Today I left the Cotswolds at 6:12AM and headed for Heathrow where I caught the 11AM BA flight to Boston for work. I worked until my laptop died, which was really okay since I cracked the screen last week trying to put it on the docking station, which meant I was forced to read and write everything in windows resized to the left half of the screen over which a Rorschach ink blot resembling a leaf was swiftly developing. The right hand side had long ago been lost to a series of 1970s-TV-channel-that’s-lost-its-reception lines. I drank a bloody mary and ate my chicken tikka masala and dug the biscuit bottom crust out of a tub of white chocolate mousse decorated with a ribbon of rust coloured raspberry sauce. I watched an episode of Thirty Rock and wondered if I should be concerned that the television characters I relate to most are Liz Lemon and Larry David. I read the first fifty pages of Julie and Julia and wondered if the fact that I liked it and had liked Eat, Pray, Love and my sister had gotten annoyed by both of the whinging authors meant that I was an intellectually inadequate being. I pissed off other passengers by spending too much time in the lavatory so I could tug at my forehead under fluorescent lights and ponder if botox would do anything for my sagging eyelids. I gave a dirty look to the man in the seat next to me when he burped chicken tikka masala even though he was asleep or pretending to be so didn’t get the chance to experience my silent wrath. I wrote the first part of this blog and there was still 01:52 remaining on the flight clock on the video screen on the seat in front of me…
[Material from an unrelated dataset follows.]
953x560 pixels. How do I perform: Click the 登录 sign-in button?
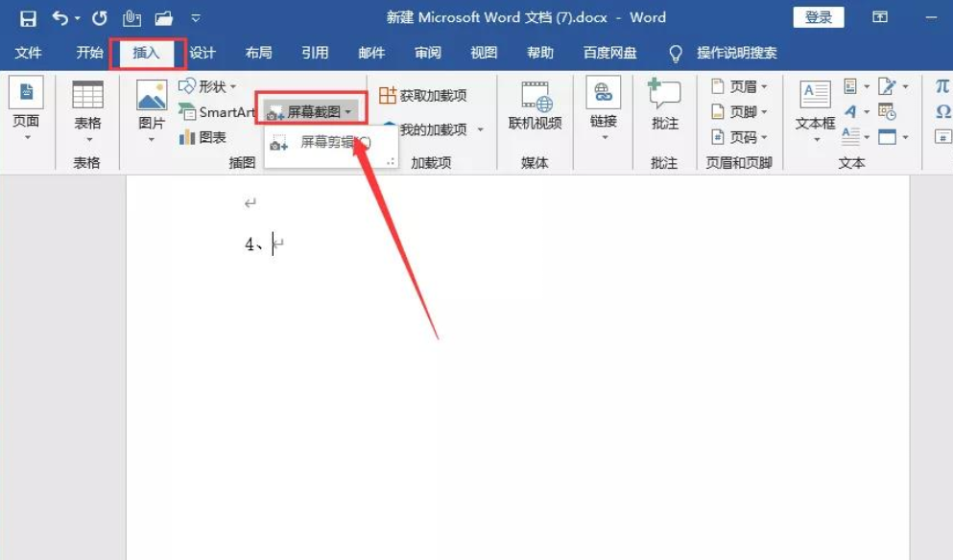click(819, 17)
And when I finally got to Boston I did what all American exiles do when they land in the states: I went to the mall.

Recession? What recession, I ask you?

My god, the mall was packed to the gills, swarming, heaving, writhing with humanity. I headed to Hollister first where I was doing some Christmas shopping on behalf of a colleague whose son very badly wanted a very specific puffy vest type contraption. I had never been in a Hollister. It’s like a J. Crew converted into a nightclub. The music was too loud, the help were 12 and didn’t know shit because they were too busy hitting on each other, and it took about .38 seconds to realize I was not the target demographic. But it didn’t make me feel old; quite the contrary it made me glad to be middle aged.
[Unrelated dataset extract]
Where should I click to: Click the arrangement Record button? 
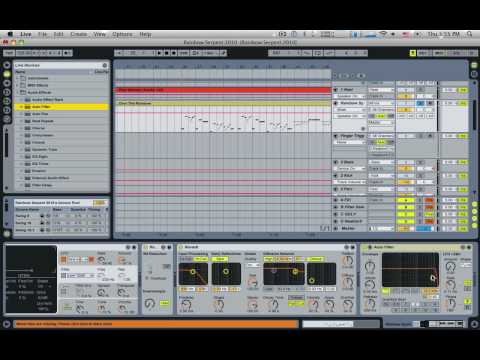(174, 53)

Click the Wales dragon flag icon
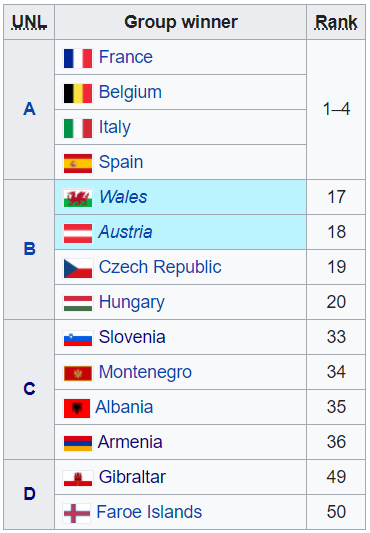[x=78, y=199]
I must have been a bit jet lagged because I next got the idea to eat dinner in The Cheesecake Factory, a restaurant on which a resident-in-America version of myself would have—did in fact—heaped scorn. But somehow flipping through the menu while I waited in line nothing sounded better in the world to me than a BBQ chicken salad, ranch dressing being an odd sort of comfort food for the ex-pat returning home (and let’s face it, downright sophisticated compared to Salad Cream). After a few more minutes of waiting I was told it would take at least 30 minutes for a table. Not being able to face the prospect of further wandering in the mall holding an illuminated 1980’s style drug dealer pager, I recovered my British sensibility: I left the hollow mirth of The Cheesecake Factory halls, checked in to the hotel and ordered room service.